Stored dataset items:
_____

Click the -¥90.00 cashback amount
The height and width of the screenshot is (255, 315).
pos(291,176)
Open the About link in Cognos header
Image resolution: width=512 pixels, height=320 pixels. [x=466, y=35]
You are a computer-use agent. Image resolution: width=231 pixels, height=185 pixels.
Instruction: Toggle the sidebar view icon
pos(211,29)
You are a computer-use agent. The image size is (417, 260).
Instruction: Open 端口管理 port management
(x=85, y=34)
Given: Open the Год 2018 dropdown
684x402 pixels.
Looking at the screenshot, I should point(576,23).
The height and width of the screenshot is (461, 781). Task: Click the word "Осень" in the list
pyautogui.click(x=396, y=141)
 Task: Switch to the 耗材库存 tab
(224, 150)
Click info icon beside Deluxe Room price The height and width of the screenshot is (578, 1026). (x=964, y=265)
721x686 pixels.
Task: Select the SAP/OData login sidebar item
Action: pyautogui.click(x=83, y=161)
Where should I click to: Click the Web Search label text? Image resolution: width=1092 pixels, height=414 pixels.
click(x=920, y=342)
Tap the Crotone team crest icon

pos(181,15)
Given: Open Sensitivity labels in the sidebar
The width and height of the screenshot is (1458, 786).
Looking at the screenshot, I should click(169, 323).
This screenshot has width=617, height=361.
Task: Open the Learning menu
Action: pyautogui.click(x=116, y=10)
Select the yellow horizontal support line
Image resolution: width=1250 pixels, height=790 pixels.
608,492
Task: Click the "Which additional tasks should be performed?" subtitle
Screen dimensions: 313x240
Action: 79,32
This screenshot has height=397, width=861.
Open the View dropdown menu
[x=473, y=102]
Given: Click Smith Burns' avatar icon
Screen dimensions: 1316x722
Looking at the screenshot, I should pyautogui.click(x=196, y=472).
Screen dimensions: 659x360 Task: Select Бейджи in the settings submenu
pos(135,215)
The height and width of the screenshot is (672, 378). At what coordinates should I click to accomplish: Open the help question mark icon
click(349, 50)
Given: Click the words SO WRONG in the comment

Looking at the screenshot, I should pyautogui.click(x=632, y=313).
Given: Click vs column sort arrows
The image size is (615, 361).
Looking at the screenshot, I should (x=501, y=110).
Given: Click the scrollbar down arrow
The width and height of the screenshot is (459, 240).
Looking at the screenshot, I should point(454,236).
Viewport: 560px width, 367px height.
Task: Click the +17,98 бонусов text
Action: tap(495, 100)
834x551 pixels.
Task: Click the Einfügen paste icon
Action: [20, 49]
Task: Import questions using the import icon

_____

■ What the task requires:
Output the lines of the records from the one containing "This screenshot has height=397, width=861." through the end of the records, both included, reproducing them character for character.

■ Result:
This screenshot has height=397, width=861.
Open the View dropdown menu
[x=473, y=102]
Given: Click Smith Burns' avatar icon
Screen dimensions: 1316x722
Looking at the screenshot, I should pyautogui.click(x=196, y=472).
Screen dimensions: 659x360 Task: Select Бейджи in the settings submenu
pos(135,215)
The height and width of the screenshot is (672, 378). At what coordinates should I click to accomplish: Open the help question mark icon
click(349, 50)
Given: Click the words SO WRONG in the comment

Looking at the screenshot, I should pyautogui.click(x=632, y=313).
Given: Click vs column sort arrows
The image size is (615, 361).
Looking at the screenshot, I should (x=501, y=110).
Given: Click the scrollbar down arrow
The width and height of the screenshot is (459, 240).
Looking at the screenshot, I should point(454,236).
Viewport: 560px width, 367px height.
Task: Click the +17,98 бонусов text
Action: tap(495, 100)
834x551 pixels.
Task: Click the Einfügen paste icon
Action: [20, 49]
Task: Import questions using the import icon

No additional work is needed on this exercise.